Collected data
========
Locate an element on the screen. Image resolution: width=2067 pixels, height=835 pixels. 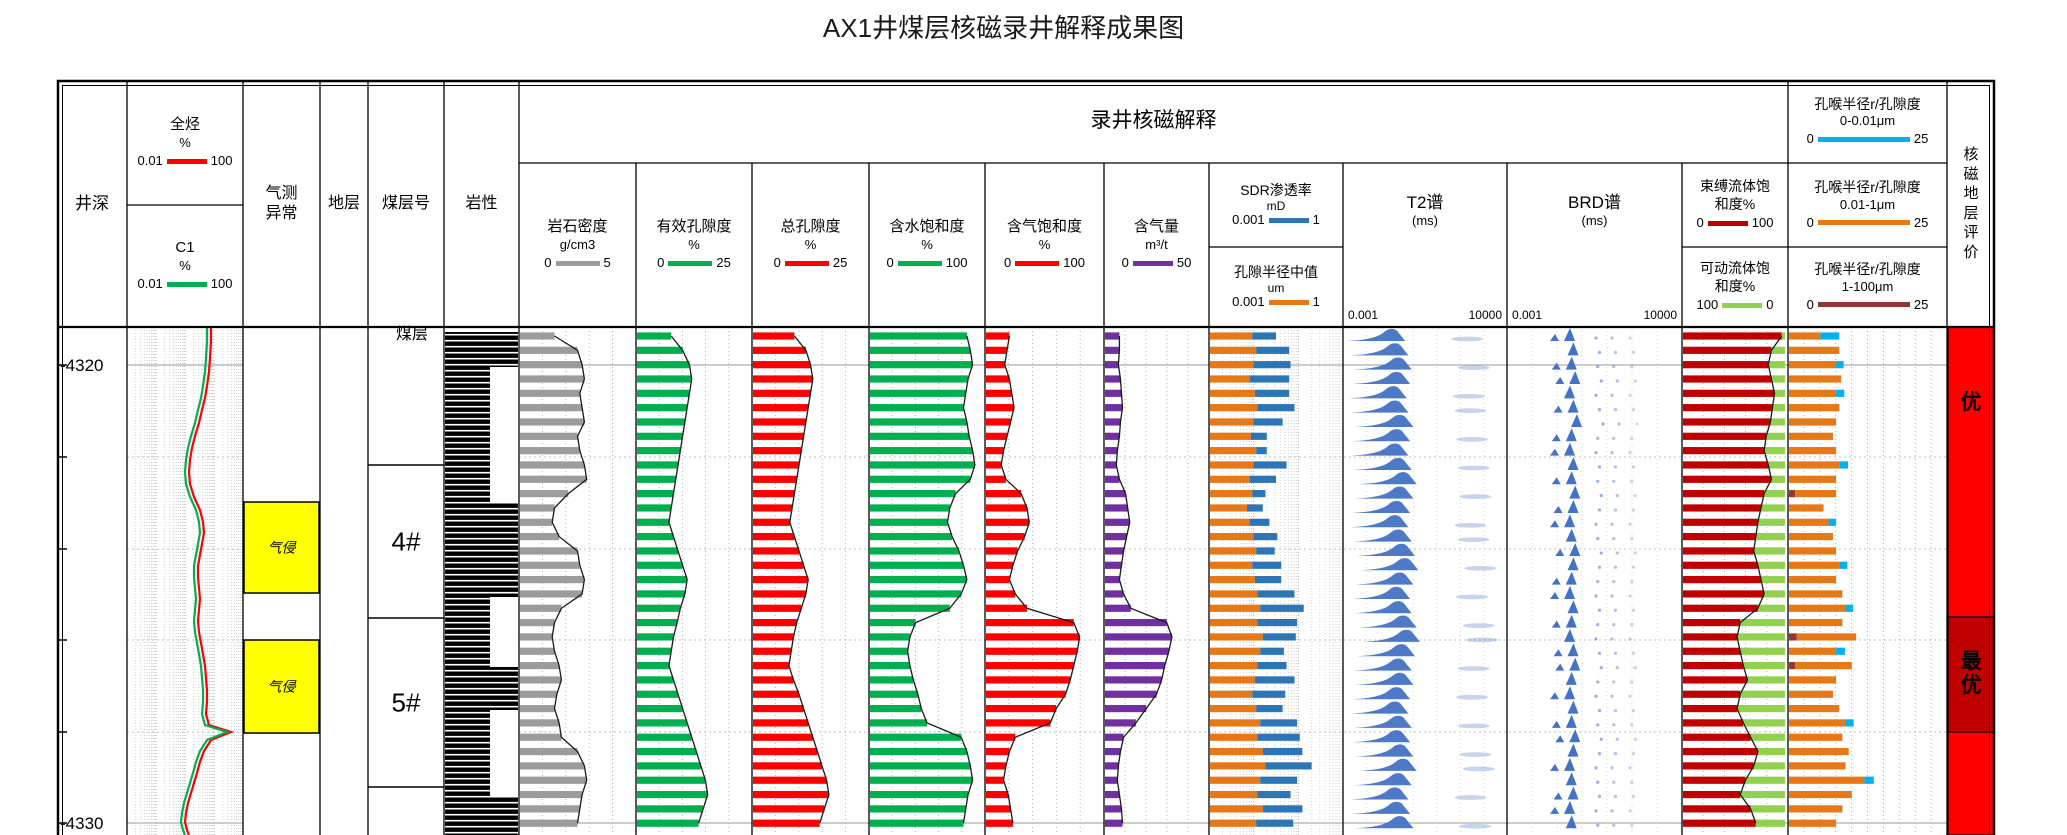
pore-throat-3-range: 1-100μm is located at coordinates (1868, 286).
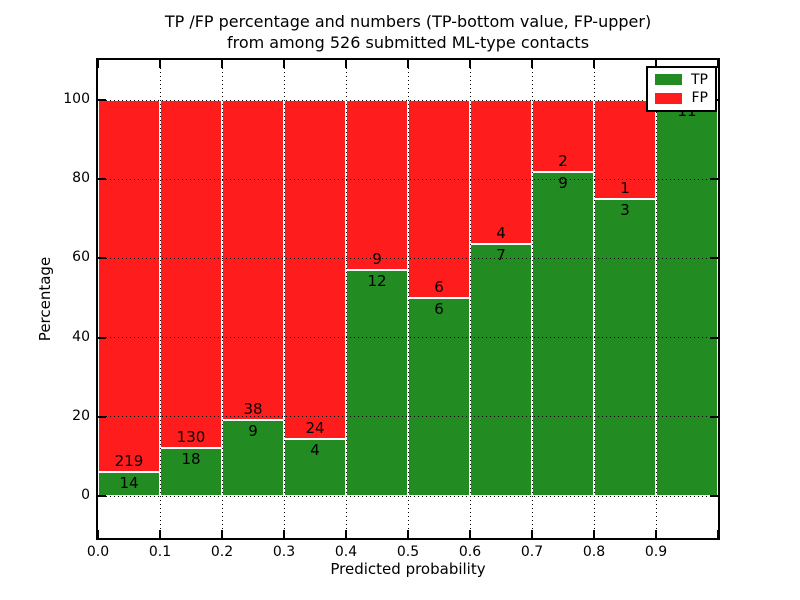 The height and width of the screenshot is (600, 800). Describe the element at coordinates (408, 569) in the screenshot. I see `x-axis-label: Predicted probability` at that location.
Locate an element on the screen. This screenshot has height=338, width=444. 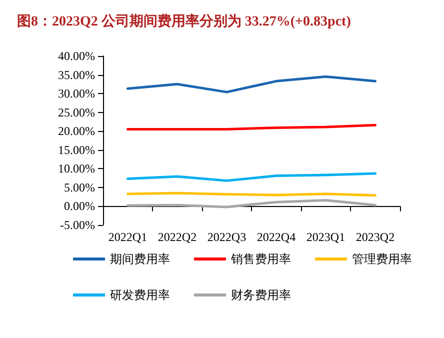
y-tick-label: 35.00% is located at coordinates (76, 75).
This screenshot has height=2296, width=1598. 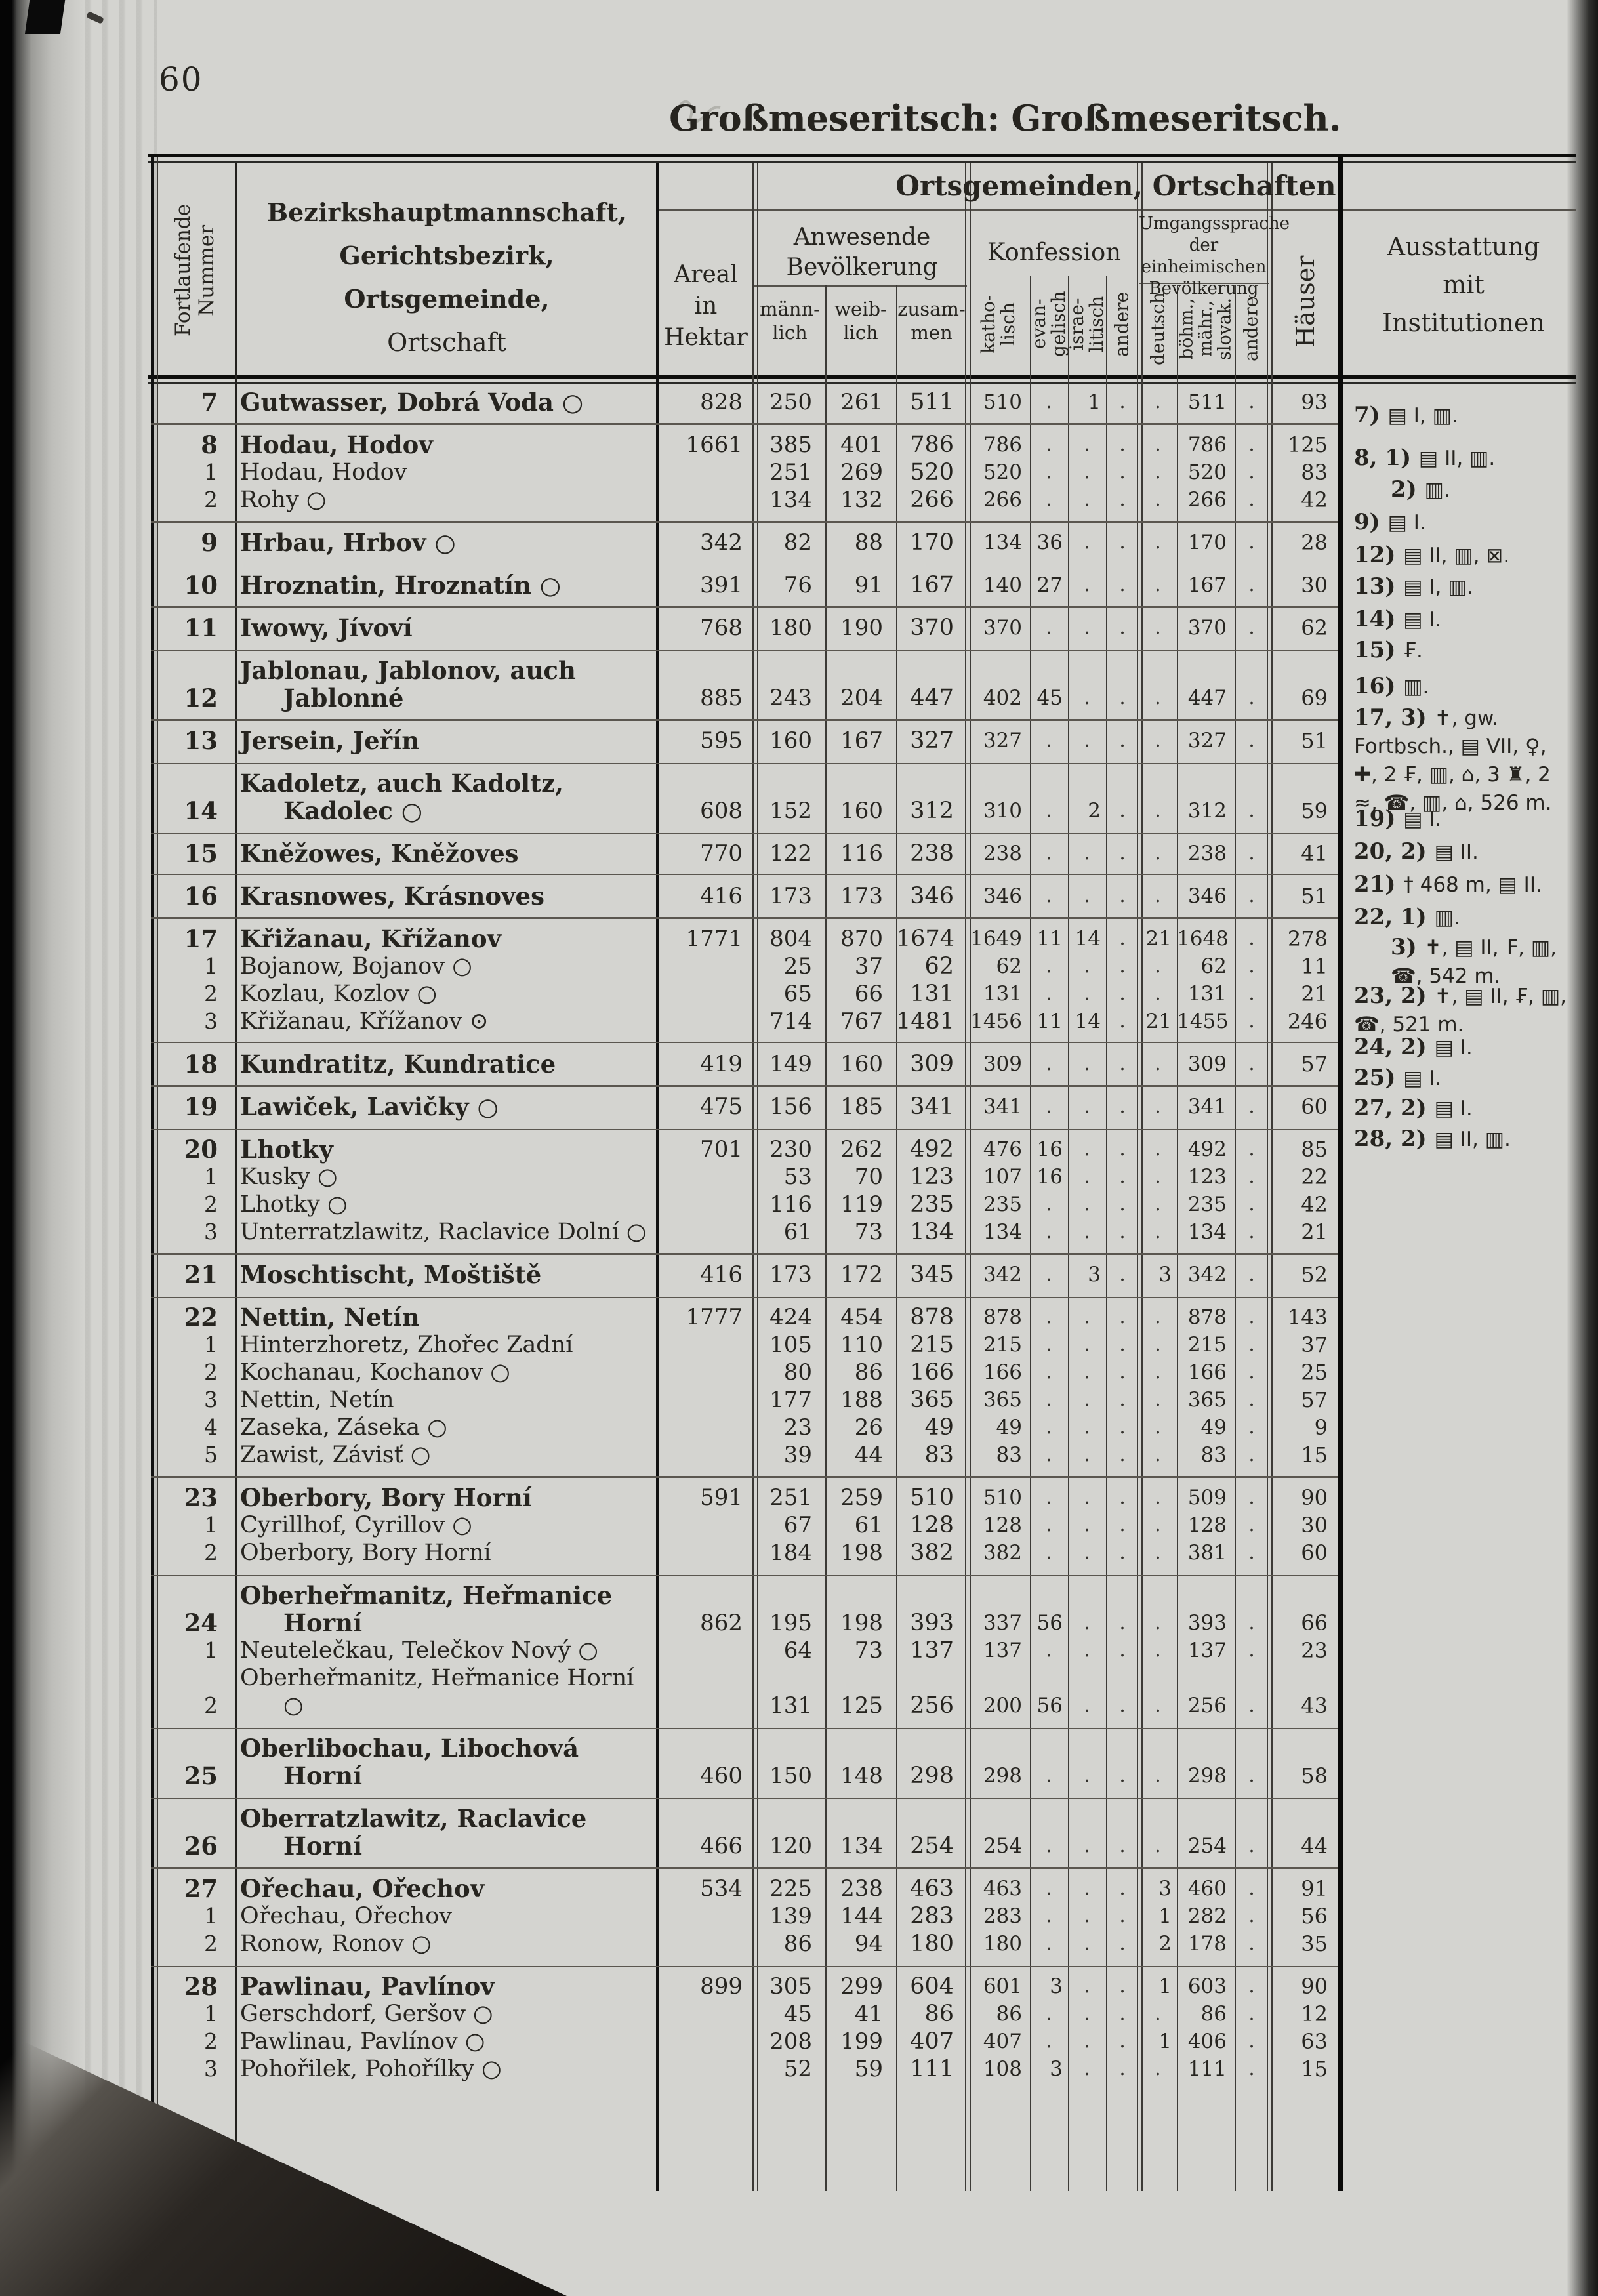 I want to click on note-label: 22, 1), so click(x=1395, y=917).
========
● **Work task**: Rewrite the items from the start through the line containing "y-tick-label: 35.00% is", replacing "Image resolution" with "Screen dimensions" and keeping everything else the same. Omit the pictures.

● **Answer area**:
Locate an element on the screen. Screen dimensions: width=2067 pixels, height=835 pixels. 
pore-throat-3-range: 1-100μm is located at coordinates (1868, 286).
 The height and width of the screenshot is (600, 800). Describe the element at coordinates (408, 569) in the screenshot. I see `x-axis-label: Predicted probability` at that location.
Locate an element on the screen. This screenshot has height=338, width=444. 
y-tick-label: 35.00% is located at coordinates (76, 75).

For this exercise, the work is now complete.